╭─ Entries shown

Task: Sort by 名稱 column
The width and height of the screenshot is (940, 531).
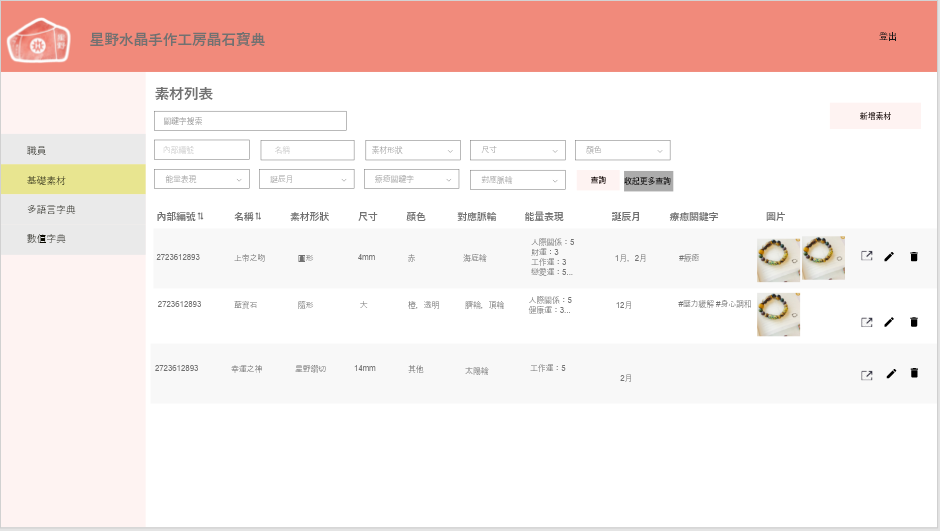Action: 248,217
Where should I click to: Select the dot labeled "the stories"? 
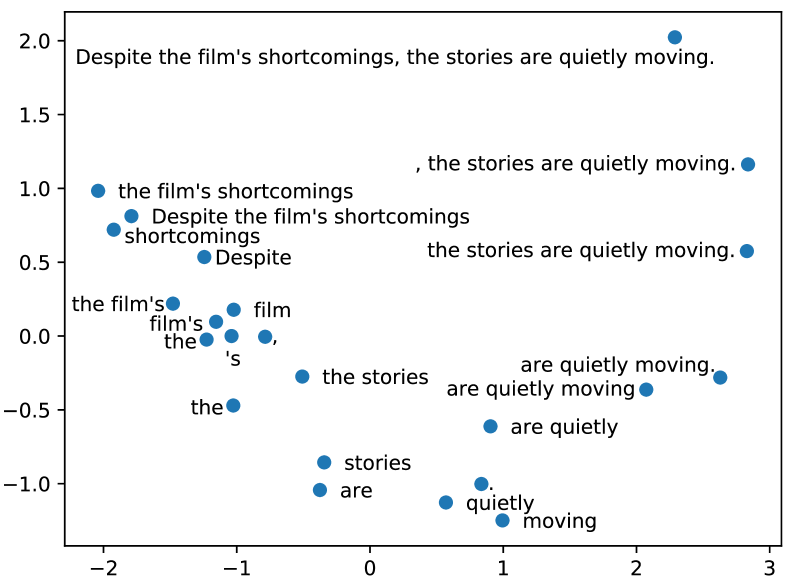302,377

╰─

- **Task details**
Write the material out again word for word and omit any images.

- **Output of the exercise**
Task: Sort by 名稱 column
The width and height of the screenshot is (940, 531).
Action: 248,217
Where should I click to: Select the dot labeled "the stories"? 
302,377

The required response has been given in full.